■ Extrait:
_____

L’été, les jeunes des quartiers viennent jusqu’ici pour plonger dans l’eau bleue ou verte, mais toujours glaciale de la calanque de Sugiton. Voilà, ça y est, le festival de couleurs dans l’air limpide et la tranquillité de cette belle journée d’automne. Personne, il n’y a personne. Juste le bruit des douces vagues en bas, à la plagette de galets. J’aime cet endroit. J’y viens souvent, pour rien, pour tout. C’est à 20 mn à pied de mon petit laboratoire de formulation à façon, à Luminy. Comme j’aimerais capturer ces couleurs, cette vibrance, cette lumineuse intensité !

Nous voilà au bout d’une longue chaîne de formulateurs, chamans, prêtres et parfumeurs, qui ont fait de l’Industrie de la cosmétique colorée ce qu’elle est aujourd’hui. Prenez les mascaras, par exemple.

Grotte Cosquer, il y a environ 21 513 ans et quelques mois :
Gn’o est désespéré. Sa douce amie Nu lui fait la tête. Elle est allée, dans sa colère, jusqu'à lui dire "Brr, fs, ch’ta", vous rendez-vous compte ? Tout ça parce que Enok, son amie et rivale, arbore de magnifiques yeux soulignés de noir grâce à la poudre que Li-an a réussi à lui confectionner. Il a tout essayé, Gn’o. Le charbon de bois, les os carbonisés, cette roche noire que l’on trouve à côté du Rocher Sacré, et que l’on appellera plus tard la Stibine ou Sulfure d’Antimoine ; il a même fait brûler des pétales de fleurs, des amandes, des dattes, mais ce n’est jamais broyé assez fin ni jamais aussi noir que ce que fait Li-an. Et puis, il a eu une idée de génie, Li-an. Il a tout mélangé avec un peu de miel, et ça a donne une pâte fine, facile à appliquer, et qui sent bon, en plus. Alors Gn’o cherche. Sans doute le premier formulateur sous pression, mais certainement pas le dernier !
Et la formule de Li-an a essaimé dans toute la Méditerranée, au Liban, en Égypte. Là, on appelait cette préparation – et on l’appelle toujours – le Khôl.

Il commence à faire frais, un petit vent s’est levé et le ciel, au couchant, est tout rouge. Mistral, demain. Ciel bleu assuré, et luminosité maximum. Oui, c’est ça : un mascara lumineux. Sombre, noir et lumineux. Je l’appellerai Paradoxe.

_____

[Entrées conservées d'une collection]
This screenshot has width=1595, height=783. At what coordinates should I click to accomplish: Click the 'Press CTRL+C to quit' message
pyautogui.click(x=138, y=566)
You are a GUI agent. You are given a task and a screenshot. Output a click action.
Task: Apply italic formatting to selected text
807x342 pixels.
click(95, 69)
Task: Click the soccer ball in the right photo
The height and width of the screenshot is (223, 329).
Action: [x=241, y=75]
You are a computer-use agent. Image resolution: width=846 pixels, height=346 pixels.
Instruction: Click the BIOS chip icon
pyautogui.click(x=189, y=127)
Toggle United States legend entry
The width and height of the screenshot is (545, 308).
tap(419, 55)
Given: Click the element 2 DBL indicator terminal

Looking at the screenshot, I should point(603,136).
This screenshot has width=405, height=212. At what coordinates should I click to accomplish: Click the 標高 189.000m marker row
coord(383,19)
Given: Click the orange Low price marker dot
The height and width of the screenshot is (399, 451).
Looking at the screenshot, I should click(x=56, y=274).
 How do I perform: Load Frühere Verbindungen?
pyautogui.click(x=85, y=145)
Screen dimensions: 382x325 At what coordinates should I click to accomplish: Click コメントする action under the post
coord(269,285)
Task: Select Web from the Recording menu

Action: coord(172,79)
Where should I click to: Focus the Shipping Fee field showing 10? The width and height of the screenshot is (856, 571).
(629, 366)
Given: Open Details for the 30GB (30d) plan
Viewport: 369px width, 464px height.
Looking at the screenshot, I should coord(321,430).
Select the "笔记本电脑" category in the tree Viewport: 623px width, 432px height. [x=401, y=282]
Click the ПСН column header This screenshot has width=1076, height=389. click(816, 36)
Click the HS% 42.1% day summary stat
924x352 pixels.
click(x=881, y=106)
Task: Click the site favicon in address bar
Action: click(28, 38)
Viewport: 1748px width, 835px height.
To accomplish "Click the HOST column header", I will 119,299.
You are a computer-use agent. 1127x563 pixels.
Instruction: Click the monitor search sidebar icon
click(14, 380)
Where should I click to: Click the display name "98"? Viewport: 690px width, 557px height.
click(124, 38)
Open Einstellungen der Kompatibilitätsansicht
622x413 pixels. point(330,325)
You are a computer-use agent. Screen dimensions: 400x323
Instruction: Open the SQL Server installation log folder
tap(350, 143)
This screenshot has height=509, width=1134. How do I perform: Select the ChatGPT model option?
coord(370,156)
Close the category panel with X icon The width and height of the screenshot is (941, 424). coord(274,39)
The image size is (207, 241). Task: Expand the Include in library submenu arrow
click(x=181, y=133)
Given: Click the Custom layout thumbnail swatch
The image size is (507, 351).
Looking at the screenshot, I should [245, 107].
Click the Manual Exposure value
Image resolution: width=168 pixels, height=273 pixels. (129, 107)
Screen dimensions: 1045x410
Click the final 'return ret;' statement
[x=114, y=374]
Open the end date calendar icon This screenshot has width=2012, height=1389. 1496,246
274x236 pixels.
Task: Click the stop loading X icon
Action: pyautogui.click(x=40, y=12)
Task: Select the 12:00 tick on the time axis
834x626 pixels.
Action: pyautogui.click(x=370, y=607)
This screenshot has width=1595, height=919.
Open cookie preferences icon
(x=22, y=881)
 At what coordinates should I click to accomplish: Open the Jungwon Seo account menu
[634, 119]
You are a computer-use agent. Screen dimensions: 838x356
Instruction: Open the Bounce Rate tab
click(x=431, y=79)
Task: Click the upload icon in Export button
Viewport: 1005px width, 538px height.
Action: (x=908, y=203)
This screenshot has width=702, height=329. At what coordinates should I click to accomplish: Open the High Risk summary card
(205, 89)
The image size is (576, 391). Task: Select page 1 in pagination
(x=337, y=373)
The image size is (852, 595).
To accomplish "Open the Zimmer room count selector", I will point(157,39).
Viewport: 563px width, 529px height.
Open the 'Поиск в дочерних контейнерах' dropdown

_____

■ Consignes:
(1) Recopiez à l'identique les enregistrements depuis la ligne qui contient « Viewport: 1748px width, 835px height. » jusqu'à la ligne qui contient « click(x=181, y=133) », ces deux lignes comprises.
(2) Rédigez la suite du texte sur le mascara lumineux à partir de sa dernière phrase.

■ Réponses:
(1)
Viewport: 1748px width, 835px height.
To accomplish "Click the HOST column header", I will 119,299.
You are a computer-use agent. 1127x563 pixels.
Instruction: Click the monitor search sidebar icon
click(14, 380)
Where should I click to: Click the display name "98"? Viewport: 690px width, 557px height.
click(124, 38)
Open Einstellungen der Kompatibilitätsansicht
622x413 pixels. point(330,325)
You are a computer-use agent. Screen dimensions: 400x323
Instruction: Open the SQL Server installation log folder
tap(350, 143)
This screenshot has height=509, width=1134. How do I perform: Select the ChatGPT model option?
coord(370,156)
Close the category panel with X icon The width and height of the screenshot is (941, 424). coord(274,39)
The image size is (207, 241). Task: Expand the Include in library submenu arrow
click(x=181, y=133)

(2)
Oui, bon, suffit de rêvasser. Rentrons à la maison. Le chemin est pierreux. Il sent les pins, le thym et le romarin. Ici et là, un oiseau s’envole, un bruit furtif se fait entendre, la vie nocturne de la calanque se prépare. C’est souvent sur ce chemin de retour que les idées de produits nouveaux me viennent. Tiens, du reste, d’où tirait-il son inspiration, Mr. Rimmel ?

Londres, 5 février 1844
• "Es-tu vraiment sûr de vouloir ouvrir cette boutique de parfums, Eugène ?"
• "Oui, Père. Cela fait maintenant 10 ans que nous sommes à Londres. Je connais et j’aime cette ville. Vous m’avez appris toutes les ficelles du métier et il est temps que je vole de mes propres ailes".
• "Et a-t-elle un nom, cette boutique ?"
• "The House of Rimmel, Père".
Et Eugène quitta la Maison du Père. Les  25 années qui suivirent furent consacrées aux parfums. Il devint un parfumeur fort respecté et publia en 1870 son Livre des parfums.

Bond Street, Londres, 8 Aout 1871
• "Eugène, this is simply outrageous !" C’est la femme d’Eugène qui parle, et sa voix est coléreuse. "Nous sortons dans un quart d’heure et je ne parviens pas à me maquiller proprement les yeux. Tu pourrais faire quelque chose, quand même ! Tu as des laboratoires, des chimistes, tes parfums t’ont donné une aisance financière, et cependant, moi, ta femme, suis toujours obligée, comme tout le monde, d’utiliser cet infâme mixture de jus de baies et de noir de fumée. Du noir de fumée ! Non mais, je rêve ! Et à appliquer comme on peut, avec un coton, une brosse, ou avec les doigts, would you believe it ? Pouah, disgusting".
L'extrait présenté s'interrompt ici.